#### INPUT DATA:
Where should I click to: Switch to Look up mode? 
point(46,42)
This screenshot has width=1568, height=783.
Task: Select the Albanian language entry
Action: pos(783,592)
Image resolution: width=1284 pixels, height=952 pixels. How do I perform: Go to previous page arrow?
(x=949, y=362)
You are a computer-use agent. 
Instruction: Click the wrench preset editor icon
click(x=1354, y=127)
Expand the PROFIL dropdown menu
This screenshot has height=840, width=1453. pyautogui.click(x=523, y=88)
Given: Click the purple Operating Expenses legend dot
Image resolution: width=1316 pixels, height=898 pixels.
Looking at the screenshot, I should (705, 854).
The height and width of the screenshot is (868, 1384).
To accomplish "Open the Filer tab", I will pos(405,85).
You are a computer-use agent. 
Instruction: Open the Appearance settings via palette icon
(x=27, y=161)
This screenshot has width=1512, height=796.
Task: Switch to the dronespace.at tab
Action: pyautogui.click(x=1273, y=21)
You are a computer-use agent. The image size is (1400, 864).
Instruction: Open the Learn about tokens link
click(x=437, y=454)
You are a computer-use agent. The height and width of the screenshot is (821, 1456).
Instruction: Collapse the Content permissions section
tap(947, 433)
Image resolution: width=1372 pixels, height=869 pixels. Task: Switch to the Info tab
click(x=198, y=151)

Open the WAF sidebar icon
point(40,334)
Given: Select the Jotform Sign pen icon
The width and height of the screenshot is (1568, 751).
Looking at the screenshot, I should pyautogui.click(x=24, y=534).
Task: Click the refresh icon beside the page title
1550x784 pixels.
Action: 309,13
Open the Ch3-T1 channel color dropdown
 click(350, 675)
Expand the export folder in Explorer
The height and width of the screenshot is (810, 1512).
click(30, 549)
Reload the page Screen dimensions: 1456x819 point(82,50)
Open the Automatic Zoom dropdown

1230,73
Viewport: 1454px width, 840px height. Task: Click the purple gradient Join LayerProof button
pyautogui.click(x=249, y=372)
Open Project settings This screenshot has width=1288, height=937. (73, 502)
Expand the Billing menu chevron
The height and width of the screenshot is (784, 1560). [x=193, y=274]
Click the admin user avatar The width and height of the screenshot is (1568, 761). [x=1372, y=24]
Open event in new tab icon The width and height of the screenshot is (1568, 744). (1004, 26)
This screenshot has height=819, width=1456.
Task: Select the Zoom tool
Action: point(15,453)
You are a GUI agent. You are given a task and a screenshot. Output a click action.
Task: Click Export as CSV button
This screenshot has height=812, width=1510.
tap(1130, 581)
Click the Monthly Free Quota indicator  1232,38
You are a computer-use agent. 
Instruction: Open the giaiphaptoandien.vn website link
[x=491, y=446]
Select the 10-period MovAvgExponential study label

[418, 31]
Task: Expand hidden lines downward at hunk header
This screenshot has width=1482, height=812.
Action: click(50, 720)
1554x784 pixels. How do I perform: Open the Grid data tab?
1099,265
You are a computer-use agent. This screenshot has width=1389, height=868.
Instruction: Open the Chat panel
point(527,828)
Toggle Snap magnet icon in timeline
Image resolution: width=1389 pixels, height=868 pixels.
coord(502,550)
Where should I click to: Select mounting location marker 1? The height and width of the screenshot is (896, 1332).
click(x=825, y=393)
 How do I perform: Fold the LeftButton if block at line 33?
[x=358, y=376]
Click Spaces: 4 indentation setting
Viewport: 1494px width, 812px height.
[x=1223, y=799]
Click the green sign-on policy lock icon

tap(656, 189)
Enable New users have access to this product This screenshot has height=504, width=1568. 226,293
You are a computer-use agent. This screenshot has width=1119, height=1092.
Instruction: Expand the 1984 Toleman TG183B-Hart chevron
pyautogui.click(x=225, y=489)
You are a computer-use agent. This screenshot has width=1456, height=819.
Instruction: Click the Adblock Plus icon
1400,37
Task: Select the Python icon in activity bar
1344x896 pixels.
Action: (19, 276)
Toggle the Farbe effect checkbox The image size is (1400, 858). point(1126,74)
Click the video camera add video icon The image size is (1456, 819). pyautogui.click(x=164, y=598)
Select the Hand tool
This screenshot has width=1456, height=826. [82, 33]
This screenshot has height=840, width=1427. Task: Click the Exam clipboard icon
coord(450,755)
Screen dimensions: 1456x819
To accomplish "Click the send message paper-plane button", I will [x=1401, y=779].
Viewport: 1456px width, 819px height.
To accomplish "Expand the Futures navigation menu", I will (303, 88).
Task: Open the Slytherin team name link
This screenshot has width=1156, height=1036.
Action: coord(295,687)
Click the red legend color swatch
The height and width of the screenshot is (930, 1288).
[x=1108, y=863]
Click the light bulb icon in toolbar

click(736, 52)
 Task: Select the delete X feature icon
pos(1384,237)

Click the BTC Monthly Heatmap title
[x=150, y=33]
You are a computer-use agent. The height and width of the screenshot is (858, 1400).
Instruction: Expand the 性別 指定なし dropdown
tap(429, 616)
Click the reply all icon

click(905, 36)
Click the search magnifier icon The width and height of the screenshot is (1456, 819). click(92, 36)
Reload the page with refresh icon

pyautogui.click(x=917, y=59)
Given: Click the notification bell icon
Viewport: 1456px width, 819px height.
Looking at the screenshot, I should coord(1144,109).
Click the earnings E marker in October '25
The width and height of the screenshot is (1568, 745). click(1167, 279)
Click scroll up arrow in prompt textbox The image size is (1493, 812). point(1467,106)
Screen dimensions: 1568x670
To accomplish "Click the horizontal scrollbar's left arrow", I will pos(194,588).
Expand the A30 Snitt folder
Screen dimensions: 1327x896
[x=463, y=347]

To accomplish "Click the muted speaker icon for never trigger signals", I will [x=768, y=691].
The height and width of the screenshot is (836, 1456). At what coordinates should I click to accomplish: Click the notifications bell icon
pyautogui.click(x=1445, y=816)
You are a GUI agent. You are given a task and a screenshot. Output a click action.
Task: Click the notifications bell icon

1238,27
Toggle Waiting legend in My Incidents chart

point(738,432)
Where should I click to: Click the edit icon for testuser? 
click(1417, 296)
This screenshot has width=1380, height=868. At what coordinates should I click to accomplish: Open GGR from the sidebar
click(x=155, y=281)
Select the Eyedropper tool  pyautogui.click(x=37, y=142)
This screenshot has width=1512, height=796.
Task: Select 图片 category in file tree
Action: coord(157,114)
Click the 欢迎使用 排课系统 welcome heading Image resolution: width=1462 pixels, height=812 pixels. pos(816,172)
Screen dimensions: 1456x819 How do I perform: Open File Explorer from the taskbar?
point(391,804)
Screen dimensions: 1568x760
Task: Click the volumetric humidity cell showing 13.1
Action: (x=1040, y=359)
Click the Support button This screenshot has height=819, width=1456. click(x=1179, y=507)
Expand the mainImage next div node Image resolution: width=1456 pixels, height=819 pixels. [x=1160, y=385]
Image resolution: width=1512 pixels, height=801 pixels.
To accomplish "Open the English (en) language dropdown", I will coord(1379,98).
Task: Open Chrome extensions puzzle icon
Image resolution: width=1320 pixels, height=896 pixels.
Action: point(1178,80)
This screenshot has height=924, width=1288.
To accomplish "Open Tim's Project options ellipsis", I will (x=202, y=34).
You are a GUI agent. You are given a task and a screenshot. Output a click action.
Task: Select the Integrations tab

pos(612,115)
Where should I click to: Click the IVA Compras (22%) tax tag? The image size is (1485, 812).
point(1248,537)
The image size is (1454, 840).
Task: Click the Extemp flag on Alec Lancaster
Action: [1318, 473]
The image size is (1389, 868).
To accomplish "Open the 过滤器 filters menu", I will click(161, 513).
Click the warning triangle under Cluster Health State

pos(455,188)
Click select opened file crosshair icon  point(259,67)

#### EXERCISE:
In the entries above, please find the line with "has width=1389, height=868." and the line with "Enable New users", then write out exactly those two lines and every line between them, and nothing more.

#### SOLVED EXERCISE:
You are a computer-use agent. This screenshot has width=1389, height=868.
Instruction: Open the Chat panel
point(527,828)
Toggle Snap magnet icon in timeline
Image resolution: width=1389 pixels, height=868 pixels.
coord(502,550)
Where should I click to: Select mounting location marker 1? The height and width of the screenshot is (896, 1332).
click(x=825, y=393)
 How do I perform: Fold the LeftButton if block at line 33?
[x=358, y=376]
Click Spaces: 4 indentation setting
Viewport: 1494px width, 812px height.
[x=1223, y=799]
Click the green sign-on policy lock icon

tap(656, 189)
Enable New users have access to this product This screenshot has height=504, width=1568. 226,293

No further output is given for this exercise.